» SHORT TASK: Render as a numbered list the part that opens with the line containing "Follow the Try gen4 now banner link" and closes with the line containing "will (x=842, y=1094).", both lines included and blank lines left out.

» EXTRACTED DATA:
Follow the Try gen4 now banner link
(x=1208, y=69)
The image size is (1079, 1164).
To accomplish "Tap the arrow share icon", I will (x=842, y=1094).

...

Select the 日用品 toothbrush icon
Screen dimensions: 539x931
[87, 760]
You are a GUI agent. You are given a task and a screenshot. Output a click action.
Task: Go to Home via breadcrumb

» OUTPUT OF THE TASK:
1. Follow the Try gen4 now banner link
2. (x=1208, y=69)
3. The image size is (1079, 1164).
4. To accomplish "Tap the arrow share icon", I will (x=842, y=1094).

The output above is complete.